SocEnt Weekend: Business Ideas That Can Make a Difference
When they set out to start a business, plenty of entrepreneurs hope to change some slice of the world by solving a problem, making their customers happy, and giving people jobs along the way. And that’s plenty of work on its own.
But some companies, says longtime mobile entrepreneur Michael “Luni” Libes, see business as an opportunity to have a broader effect on society—missions like helping the poor, protecting the environment, or supporting education.
It’s that second group of entrepreneurs that Libes and friends are trying to cultivate with SocEnt Weekend, a three-day startup experiment in Seattle aimed at encouraging social entrepreneurship.

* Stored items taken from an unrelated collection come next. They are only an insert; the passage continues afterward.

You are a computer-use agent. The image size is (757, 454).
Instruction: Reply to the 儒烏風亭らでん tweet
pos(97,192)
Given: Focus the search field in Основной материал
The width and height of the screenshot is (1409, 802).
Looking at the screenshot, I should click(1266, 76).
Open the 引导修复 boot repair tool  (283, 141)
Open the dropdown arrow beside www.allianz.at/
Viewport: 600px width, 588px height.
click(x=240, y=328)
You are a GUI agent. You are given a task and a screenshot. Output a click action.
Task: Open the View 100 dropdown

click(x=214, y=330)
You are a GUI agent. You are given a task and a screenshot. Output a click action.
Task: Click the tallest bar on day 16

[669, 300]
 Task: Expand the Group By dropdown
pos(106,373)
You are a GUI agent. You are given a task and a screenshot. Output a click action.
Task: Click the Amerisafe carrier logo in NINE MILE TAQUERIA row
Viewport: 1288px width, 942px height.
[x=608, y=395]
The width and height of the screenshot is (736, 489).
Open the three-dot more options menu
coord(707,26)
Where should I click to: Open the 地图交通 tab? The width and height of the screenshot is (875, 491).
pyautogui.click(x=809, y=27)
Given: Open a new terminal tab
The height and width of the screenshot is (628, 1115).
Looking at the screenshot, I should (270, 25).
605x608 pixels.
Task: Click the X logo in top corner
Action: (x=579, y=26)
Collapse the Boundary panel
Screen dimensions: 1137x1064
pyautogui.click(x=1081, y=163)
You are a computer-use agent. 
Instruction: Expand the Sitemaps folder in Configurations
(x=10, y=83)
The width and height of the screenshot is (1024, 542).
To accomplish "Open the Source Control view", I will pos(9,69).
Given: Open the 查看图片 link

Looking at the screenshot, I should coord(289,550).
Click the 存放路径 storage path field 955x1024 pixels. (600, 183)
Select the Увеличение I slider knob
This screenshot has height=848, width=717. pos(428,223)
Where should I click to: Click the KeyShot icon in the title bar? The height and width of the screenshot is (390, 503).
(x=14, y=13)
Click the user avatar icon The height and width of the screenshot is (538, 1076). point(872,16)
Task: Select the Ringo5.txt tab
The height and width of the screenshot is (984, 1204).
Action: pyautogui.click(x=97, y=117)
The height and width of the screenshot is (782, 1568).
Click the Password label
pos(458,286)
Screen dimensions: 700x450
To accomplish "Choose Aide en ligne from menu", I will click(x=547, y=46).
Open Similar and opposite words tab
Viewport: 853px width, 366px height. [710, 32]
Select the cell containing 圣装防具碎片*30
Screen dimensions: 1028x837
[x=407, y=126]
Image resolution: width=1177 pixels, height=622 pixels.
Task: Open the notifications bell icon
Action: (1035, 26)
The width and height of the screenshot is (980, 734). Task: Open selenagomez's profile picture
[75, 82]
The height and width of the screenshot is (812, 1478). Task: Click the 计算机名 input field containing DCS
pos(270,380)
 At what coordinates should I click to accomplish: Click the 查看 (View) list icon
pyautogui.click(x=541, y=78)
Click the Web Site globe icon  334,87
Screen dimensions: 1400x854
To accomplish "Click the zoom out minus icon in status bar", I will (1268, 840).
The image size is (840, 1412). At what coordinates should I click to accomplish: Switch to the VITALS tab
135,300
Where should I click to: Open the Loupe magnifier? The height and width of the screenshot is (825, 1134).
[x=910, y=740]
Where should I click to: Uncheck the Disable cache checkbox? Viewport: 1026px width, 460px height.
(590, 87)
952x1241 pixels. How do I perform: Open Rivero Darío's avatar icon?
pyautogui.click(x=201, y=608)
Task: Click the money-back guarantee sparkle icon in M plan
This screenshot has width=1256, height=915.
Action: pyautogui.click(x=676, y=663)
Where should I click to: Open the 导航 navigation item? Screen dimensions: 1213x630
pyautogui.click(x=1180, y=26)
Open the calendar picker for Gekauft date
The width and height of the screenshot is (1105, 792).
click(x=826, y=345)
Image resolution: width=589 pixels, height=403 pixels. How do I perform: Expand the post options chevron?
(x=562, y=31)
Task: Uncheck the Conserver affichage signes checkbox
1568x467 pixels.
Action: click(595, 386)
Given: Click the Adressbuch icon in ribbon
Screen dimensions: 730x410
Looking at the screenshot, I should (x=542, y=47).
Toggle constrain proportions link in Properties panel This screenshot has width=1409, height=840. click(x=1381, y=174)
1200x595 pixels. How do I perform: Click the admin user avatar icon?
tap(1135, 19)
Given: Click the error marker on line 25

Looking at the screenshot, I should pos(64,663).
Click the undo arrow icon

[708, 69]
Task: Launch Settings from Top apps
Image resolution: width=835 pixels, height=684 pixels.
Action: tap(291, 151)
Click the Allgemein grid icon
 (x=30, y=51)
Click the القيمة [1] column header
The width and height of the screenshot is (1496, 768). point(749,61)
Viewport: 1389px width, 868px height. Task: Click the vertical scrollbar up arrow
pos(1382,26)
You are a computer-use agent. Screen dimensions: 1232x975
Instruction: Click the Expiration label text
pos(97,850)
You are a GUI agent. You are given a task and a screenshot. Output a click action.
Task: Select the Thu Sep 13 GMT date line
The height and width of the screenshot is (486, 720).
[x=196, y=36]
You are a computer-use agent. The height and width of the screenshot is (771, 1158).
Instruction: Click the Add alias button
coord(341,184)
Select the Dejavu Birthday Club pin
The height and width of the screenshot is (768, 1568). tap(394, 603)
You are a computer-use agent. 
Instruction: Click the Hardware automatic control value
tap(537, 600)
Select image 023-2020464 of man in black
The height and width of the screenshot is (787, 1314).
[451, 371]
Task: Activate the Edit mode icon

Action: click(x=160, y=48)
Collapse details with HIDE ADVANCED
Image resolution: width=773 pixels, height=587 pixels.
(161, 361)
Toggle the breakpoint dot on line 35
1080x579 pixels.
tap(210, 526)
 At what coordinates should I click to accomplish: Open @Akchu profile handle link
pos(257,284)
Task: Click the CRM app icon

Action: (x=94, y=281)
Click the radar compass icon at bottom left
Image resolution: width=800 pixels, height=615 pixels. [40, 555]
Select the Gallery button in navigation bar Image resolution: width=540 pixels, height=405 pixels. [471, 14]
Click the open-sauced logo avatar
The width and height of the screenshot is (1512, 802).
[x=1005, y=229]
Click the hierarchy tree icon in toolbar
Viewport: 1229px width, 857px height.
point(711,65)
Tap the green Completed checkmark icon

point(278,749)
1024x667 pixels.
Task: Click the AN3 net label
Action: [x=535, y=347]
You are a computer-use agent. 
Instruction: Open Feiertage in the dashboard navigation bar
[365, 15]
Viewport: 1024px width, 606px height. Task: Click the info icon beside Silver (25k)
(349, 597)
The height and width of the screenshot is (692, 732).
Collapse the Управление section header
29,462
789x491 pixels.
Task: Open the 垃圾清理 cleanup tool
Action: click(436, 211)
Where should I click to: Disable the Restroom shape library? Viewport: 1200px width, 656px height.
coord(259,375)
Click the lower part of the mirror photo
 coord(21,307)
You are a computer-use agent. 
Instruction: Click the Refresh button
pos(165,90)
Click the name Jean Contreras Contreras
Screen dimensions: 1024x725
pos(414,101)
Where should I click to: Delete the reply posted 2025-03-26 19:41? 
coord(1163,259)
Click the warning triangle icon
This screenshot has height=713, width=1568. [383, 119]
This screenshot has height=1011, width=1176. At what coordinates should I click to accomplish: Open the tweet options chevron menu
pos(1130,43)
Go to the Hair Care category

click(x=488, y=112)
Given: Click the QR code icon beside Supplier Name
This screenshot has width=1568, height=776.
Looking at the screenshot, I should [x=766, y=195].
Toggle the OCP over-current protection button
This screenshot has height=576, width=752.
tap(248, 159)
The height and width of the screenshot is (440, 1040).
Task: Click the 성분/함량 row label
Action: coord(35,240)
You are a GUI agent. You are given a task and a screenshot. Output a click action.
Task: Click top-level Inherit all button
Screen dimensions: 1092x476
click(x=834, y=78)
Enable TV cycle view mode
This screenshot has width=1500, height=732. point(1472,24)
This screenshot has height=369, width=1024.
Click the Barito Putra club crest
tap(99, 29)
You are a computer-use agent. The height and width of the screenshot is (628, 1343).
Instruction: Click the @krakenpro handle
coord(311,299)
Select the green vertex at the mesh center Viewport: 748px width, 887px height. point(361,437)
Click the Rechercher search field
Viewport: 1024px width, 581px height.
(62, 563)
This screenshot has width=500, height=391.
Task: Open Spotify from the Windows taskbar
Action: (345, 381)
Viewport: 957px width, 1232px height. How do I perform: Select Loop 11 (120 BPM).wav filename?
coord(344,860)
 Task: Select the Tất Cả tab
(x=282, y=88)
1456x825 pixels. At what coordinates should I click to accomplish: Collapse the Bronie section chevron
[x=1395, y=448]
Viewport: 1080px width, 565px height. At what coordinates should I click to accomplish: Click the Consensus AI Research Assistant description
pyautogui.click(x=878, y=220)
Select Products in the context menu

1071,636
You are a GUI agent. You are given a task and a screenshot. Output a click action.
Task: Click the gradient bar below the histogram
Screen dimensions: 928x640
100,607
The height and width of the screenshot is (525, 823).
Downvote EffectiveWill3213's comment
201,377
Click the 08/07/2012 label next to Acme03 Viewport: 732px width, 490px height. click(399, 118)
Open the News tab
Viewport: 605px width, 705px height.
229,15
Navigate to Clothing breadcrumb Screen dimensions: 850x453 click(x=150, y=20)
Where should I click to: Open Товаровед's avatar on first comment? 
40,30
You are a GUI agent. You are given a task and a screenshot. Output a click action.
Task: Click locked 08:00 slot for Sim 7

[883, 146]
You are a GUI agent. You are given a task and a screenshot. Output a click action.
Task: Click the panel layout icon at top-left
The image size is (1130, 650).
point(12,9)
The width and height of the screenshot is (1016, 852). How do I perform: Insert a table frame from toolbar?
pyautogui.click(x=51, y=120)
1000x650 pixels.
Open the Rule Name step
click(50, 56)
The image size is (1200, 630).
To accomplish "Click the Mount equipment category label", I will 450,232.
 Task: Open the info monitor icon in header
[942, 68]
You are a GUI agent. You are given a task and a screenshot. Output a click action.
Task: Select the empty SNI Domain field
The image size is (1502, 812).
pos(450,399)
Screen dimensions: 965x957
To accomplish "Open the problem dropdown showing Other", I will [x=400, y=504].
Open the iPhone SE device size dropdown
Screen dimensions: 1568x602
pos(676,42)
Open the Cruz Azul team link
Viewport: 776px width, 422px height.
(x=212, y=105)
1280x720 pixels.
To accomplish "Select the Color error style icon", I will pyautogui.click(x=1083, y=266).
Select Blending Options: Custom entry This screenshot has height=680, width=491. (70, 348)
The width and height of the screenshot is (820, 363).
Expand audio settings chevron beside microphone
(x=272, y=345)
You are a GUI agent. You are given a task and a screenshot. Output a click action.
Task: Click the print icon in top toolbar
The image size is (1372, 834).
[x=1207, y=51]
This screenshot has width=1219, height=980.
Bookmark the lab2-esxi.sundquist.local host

The event kicks off Friday evening at the Hub Seattle, a co-working space in Pioneer Square aimed at people tackling social issues. Mayor Mike McGinn is expected to speak, and there are all-star mentors, prizes for the winners, and some entrepreneurial lessons during the program.
SocEnt Weekend borrows heavily from the template of Startup Weekend, the Seattle-based crash-entrepreneurship festivals that have spread worldwide in just a few years. (It’s officially just “inspired by” Startup Weekend, which Startup Weekend CEO Marc Nager says is just fine.)
Even though it’s focused on do-gooder ideas, SocEnt Weekend isn’t looking to start nonprofits. Libes, who left mobile-data startup Ground Truth after its merger with Boston’s Umber Systems, wants to see for-profit business ideas that can also make a difference in society.
Libes, who’s been serving as an entrepreneur-in-residence at the Bainbridge Graduate Institute and University of Washington, says organizers haven’t heard of anyone else trying a hackathon-type approach for encouraging social enterprises.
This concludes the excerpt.